Givat Haviva International School (בית הספר הבינלאומי גבעת חביבה), commonly shortened to GHIS, is a co-educational boarding school in Northern Israel. The school follows the International Baccalaureate Diploma Programme (IBDP) for 11th and 12th grade students, and offers a pre-IB preparatory year for 10th graders.
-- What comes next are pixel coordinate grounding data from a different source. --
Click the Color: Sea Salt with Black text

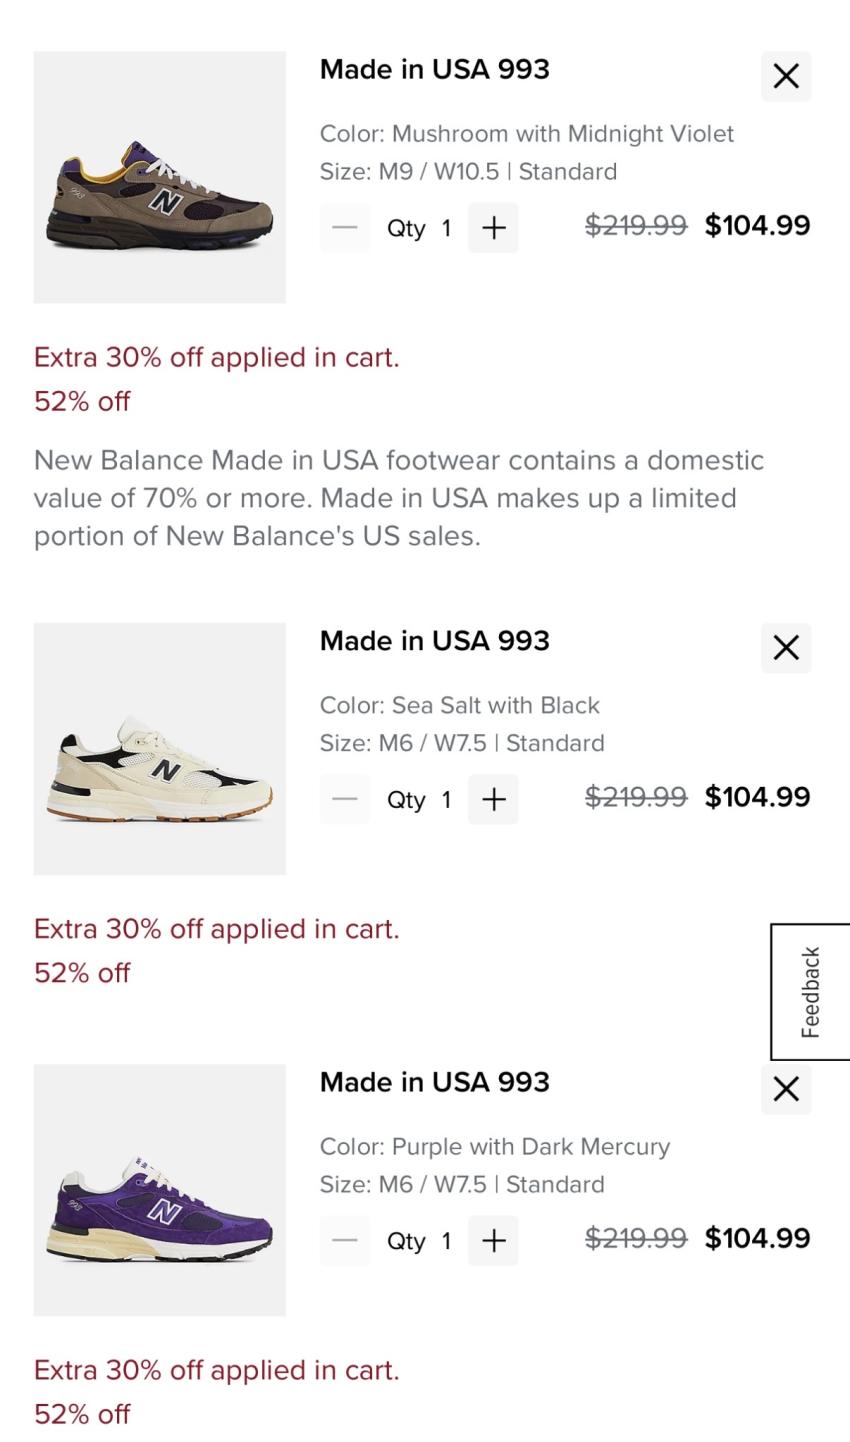pyautogui.click(x=459, y=705)
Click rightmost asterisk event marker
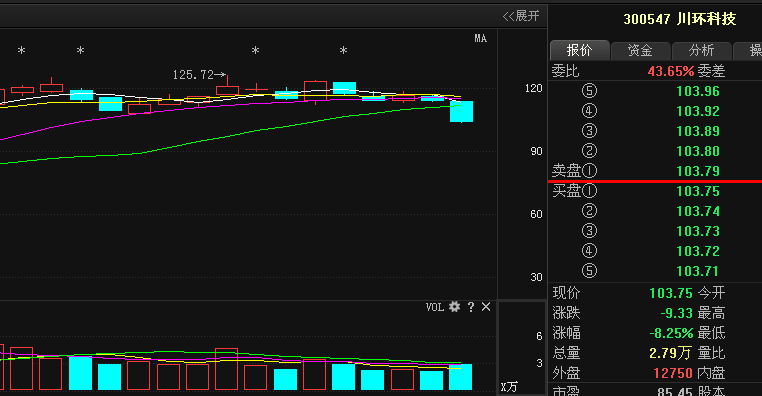Screen dimensions: 762x396 pos(343,50)
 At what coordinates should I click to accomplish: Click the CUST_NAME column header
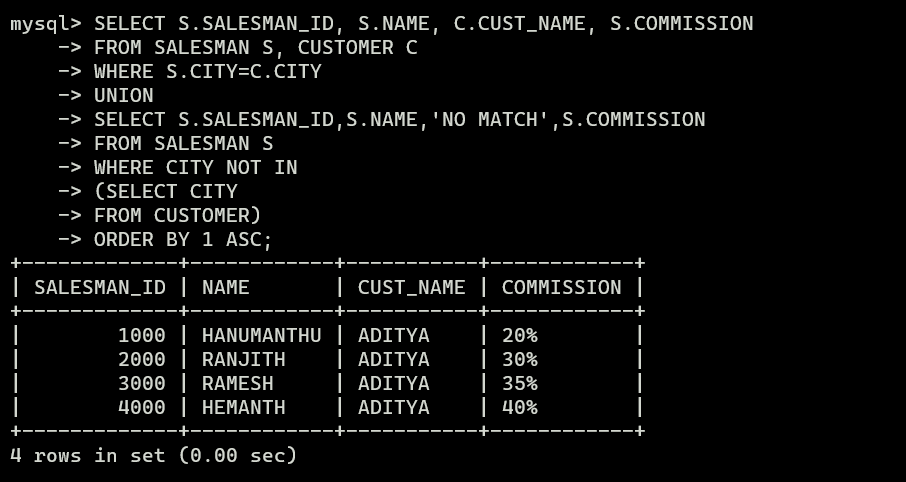pos(411,288)
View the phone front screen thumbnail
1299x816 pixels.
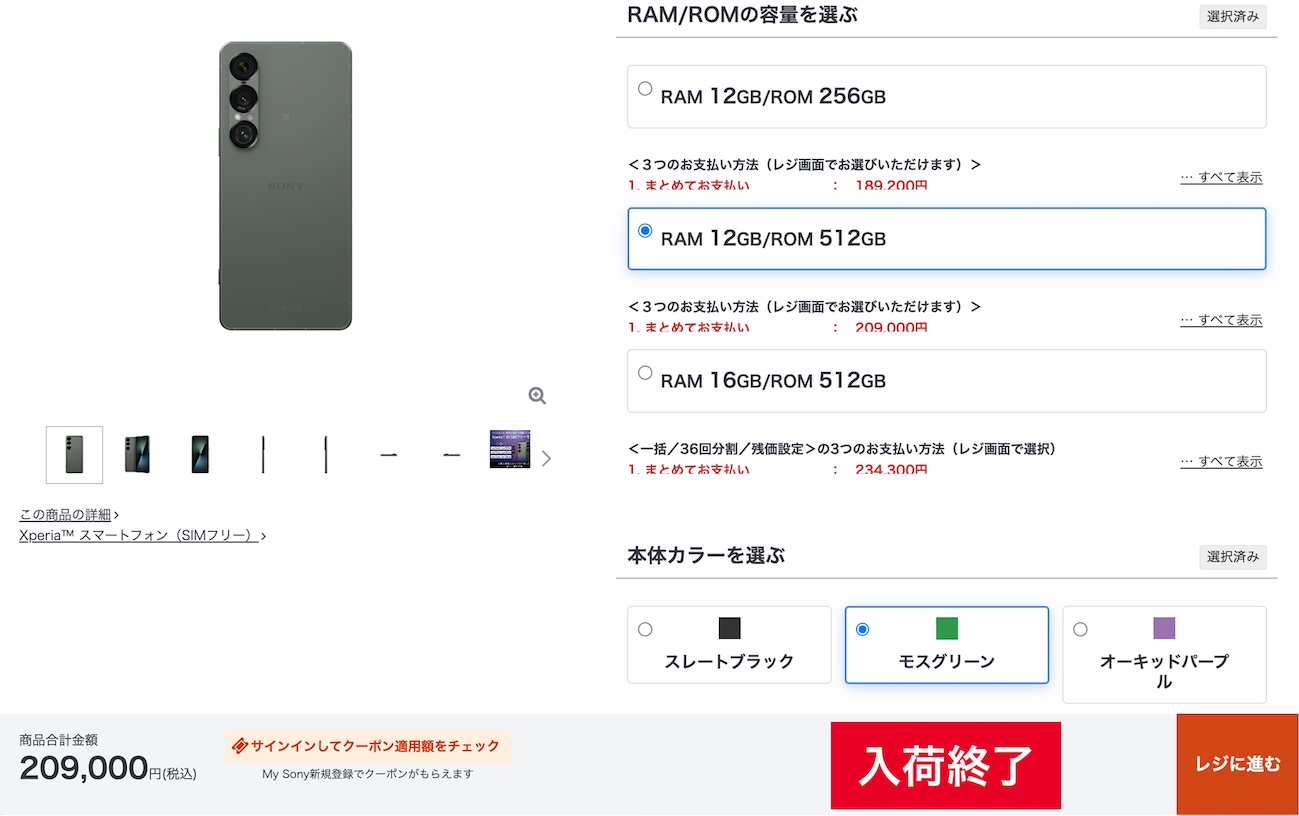pos(200,455)
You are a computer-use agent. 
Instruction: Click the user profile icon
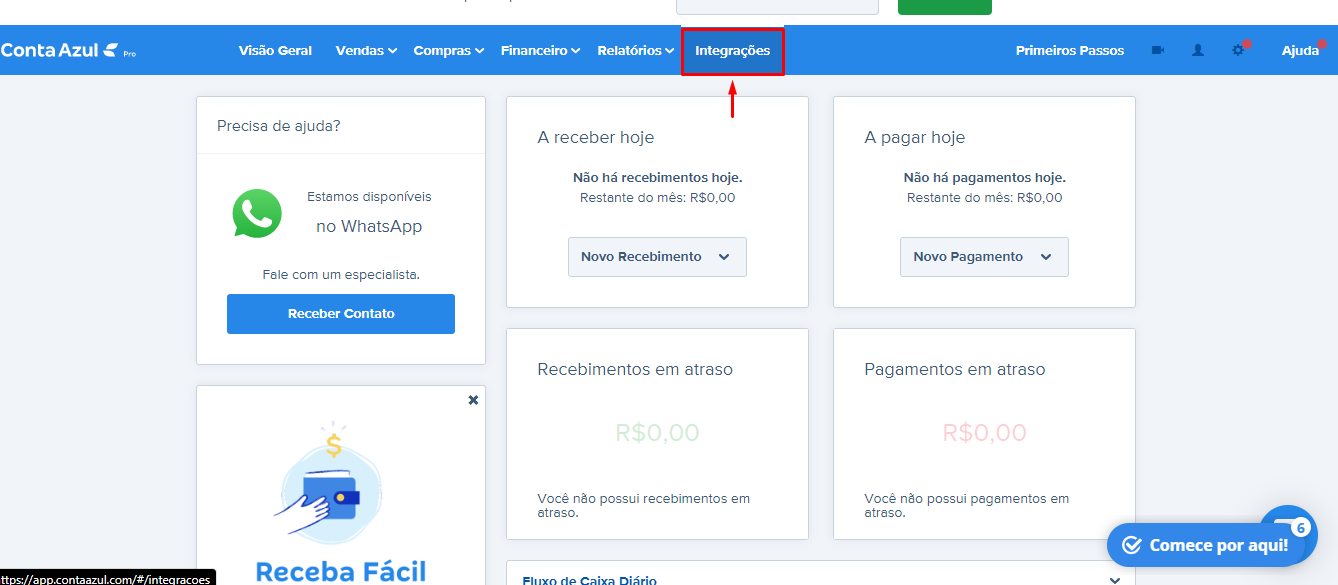point(1197,49)
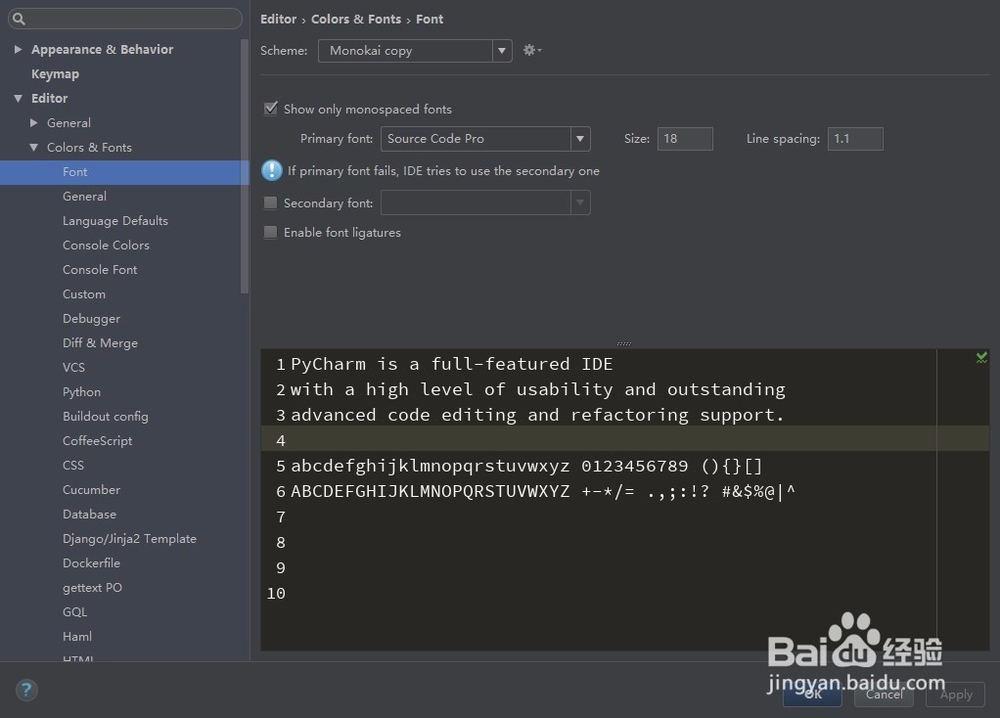The width and height of the screenshot is (1000, 718).
Task: Enable the Secondary font checkbox
Action: point(271,203)
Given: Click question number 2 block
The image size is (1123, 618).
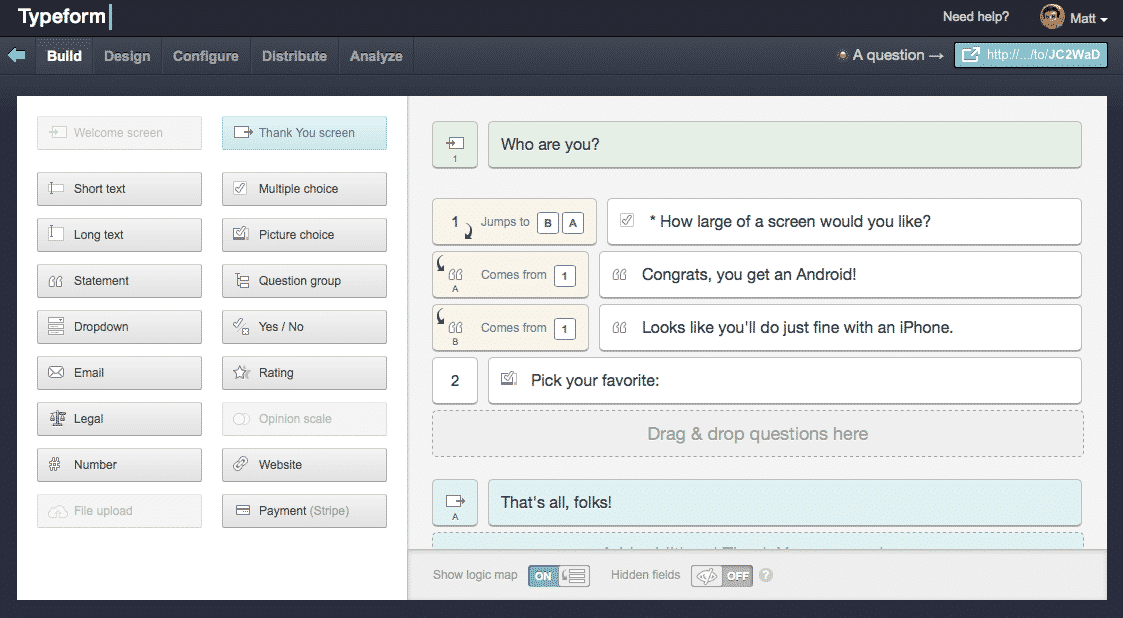Looking at the screenshot, I should tap(455, 381).
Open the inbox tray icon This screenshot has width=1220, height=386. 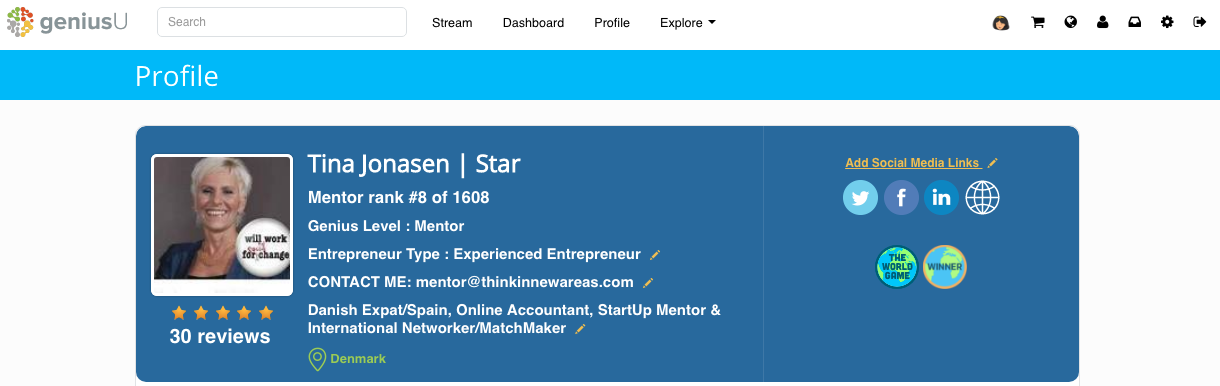(x=1135, y=23)
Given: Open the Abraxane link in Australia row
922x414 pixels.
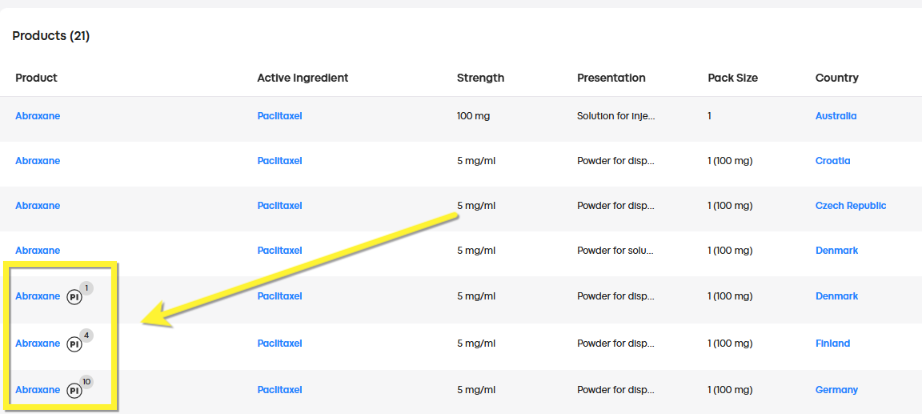Looking at the screenshot, I should point(38,116).
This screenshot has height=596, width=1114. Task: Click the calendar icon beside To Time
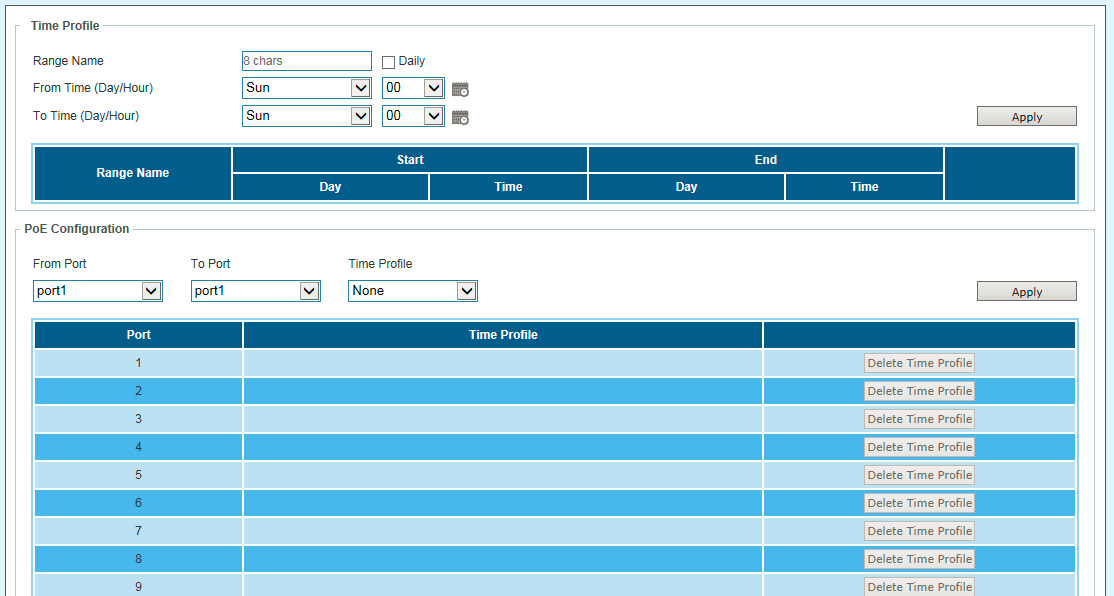coord(460,117)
GHIS seeks to transform the Middle East and beyond by "developing a network of global leaders who will work together to achieve a shared society and a sustainable, just future". The school is located on the campus of Givat Haviva, a peace-building organization that has received the UNESCO Peace Prize.

== Students ==
The student body at GHIS represents many nationalities, with 25% being Israeli Jews, 25% being Israeli Arabs, and the other 50% being international students.

== Events ==

=== Ministry of Foreign Affairs ===
The student body was invited to attend a meeting with Yuval Rotem, the Director General of the Israeli Ministry of Foreign Affairs and visited the ministry in Jerusalem on 23 January 2019.

===Austrian state visit ===
On 6 February 2019, Austrian president Alexander van der Bellen visited GHIS as part of a state visit to Israel. Van der Bellen was accompanied by a delegation of journalists and prominent Austrians including his military attaché Thomas Starlinger and Martin Weiss, the Austrian ambassador to Israel.